- _Supplied text_
►

More recently, therapy has been attempted with bioengineered molecules that increase the production of blood cell elements. All of these medications are administered either subcutaneously or intravenously and usually must be continued indefinitely once a response is obtained. G- and GM-CSF stimulate the white blood cells and in a few cases with prolonged use have resulted in small increments in platelets and red blood cells as well. Erythropoietin may increase red blood cell production, but most patients with aplastic anemia already have a very high erythropoietin level. Other cytokines such as interleukin-3 (IL-3), IL-6 and IL-11 may also have a role in raising platelet and white cell counts but these agents are currently available only as part of clinical research trials.


Most patients with aplastic anemia will require transfusions of red blood cells and/or platelets. Transfusions should come from the fewest donors possible. If bone marrow transplantation is even a remote possibility, transfusions should not come from family members. Because most patients will require many transfusions over time, all blood products starting with the first transfusion should be leukocyte depleted. That is, all red cells and platelets should be either filtered through a white cell leukocyte depletion filter or be washed prior to administration to the patient. If possible, all blood products should be irradiated as well.

◄

Carry on the aplastic anemia treatment text from the end of its last paragraph.

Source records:
►

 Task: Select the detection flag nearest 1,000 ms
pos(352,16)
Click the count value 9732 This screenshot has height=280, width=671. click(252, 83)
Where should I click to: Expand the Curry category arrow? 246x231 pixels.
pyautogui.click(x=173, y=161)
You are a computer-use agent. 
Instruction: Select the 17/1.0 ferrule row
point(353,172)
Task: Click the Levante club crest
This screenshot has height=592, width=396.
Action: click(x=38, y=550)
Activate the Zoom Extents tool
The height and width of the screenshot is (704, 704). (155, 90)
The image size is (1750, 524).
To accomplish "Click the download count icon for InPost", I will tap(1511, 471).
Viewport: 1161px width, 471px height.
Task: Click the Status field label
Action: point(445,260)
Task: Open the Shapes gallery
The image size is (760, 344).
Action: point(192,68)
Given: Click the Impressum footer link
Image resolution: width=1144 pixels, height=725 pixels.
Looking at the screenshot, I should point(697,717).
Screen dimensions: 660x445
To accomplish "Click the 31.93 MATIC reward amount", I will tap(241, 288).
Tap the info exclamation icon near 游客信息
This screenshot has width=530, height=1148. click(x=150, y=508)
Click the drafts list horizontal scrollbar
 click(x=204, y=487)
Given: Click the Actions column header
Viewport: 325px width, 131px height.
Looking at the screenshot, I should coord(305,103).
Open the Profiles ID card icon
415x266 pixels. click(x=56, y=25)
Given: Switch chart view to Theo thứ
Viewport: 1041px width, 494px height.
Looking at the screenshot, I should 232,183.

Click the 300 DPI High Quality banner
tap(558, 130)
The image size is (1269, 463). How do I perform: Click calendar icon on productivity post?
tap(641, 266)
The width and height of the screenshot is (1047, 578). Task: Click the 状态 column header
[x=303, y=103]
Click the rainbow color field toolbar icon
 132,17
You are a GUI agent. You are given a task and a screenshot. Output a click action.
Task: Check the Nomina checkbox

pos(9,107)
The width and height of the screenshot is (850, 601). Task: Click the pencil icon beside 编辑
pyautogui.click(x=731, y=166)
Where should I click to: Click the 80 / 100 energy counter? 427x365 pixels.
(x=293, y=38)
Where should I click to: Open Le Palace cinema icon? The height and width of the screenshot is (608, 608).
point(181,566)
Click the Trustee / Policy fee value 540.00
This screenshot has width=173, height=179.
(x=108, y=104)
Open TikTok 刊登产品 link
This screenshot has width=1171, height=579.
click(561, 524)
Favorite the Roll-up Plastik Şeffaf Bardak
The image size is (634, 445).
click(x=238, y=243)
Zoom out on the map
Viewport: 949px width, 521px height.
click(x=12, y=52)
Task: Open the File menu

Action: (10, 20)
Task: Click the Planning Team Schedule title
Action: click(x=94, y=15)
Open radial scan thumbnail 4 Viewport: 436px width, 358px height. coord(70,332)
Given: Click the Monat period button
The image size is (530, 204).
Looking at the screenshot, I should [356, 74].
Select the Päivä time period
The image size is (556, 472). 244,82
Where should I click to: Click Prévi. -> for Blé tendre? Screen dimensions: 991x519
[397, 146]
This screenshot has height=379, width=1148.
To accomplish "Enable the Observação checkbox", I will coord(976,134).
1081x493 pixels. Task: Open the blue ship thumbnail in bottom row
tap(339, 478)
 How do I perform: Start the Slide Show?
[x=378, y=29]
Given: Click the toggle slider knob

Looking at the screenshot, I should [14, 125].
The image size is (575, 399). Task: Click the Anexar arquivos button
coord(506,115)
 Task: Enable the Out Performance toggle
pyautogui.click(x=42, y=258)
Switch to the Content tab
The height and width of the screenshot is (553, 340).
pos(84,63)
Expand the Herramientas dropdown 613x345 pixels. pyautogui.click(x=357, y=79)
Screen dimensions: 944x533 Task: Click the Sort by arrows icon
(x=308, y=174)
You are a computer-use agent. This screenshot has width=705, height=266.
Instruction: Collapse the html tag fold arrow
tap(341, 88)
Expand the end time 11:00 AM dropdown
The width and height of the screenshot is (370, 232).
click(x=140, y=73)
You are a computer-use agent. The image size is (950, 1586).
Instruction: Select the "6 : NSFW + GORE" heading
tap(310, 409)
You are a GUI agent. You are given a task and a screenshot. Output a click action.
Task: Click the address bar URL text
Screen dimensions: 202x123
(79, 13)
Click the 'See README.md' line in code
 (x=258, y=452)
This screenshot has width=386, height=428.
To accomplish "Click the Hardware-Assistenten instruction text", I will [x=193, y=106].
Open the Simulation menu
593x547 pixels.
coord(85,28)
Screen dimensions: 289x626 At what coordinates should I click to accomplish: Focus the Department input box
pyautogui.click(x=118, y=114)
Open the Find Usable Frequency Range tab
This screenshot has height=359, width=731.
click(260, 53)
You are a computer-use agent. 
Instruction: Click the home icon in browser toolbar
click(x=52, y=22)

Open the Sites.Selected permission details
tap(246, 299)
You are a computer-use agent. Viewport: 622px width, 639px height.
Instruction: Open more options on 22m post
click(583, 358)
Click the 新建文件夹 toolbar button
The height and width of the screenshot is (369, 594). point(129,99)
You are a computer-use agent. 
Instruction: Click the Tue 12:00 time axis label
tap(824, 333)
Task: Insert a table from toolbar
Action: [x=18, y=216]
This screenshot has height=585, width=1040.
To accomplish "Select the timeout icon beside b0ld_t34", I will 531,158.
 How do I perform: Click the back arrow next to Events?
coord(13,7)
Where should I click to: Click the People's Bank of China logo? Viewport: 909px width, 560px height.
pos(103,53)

◄

- _Written reply_
Blood and platelet transfusions should be given as infrequently as possible. Many patients with aplastic anemia do not receive routine platelet transfusions. Rather, they should be given such products only when there is evidence of clinical bleeding or prior to invasive procedures. Healthy young patients may tolerate a hemoglobin of between 5 and 7 grams/dl without difficulty. Patients with heart disease or other medical conditions may need higher hemoglobin levels. Patients who become alloimmunized (fail to raise their platelet count in response to platelet transfusions) may have less bleeding symptoms if the hemoglobin is kept between 8 and 10 gm rather than at the lower values.

Natural History and Prognosis

Patients with severe or very severe aplastic anemia are at greatest risk from overwhelming infection due to the low number of white blood cells. Such patients should be advised to seek medical attention for any febrile illness. When a fever develops, it is recommended that a blood culture be obtained and that they receive parenteral antibiotics active against gram-positive and gram-negative bacteria for at least 48 hours or until the fever ends and the blood cultures are negative. If the patient appears clinically ill or the fever is prolonged, anti-fungal and/or anti-viral agents should also be considered. Even with this approach many patients with low granulocyte counts succumb to overwhelming infections. Other patients may have life-threatening bleeding episodes.
Classically it was reported that one-third to one-half of all patients diagnosed with severe or very severe aplastic anemia would be dead in six months regardless of therapy. However, HLA-identical sibling donor bone marrow transplantation in large centers has a long-term survival rate exceeding 80%. Newer combined modality immunosuppressive therapy shows a response rate over 60%.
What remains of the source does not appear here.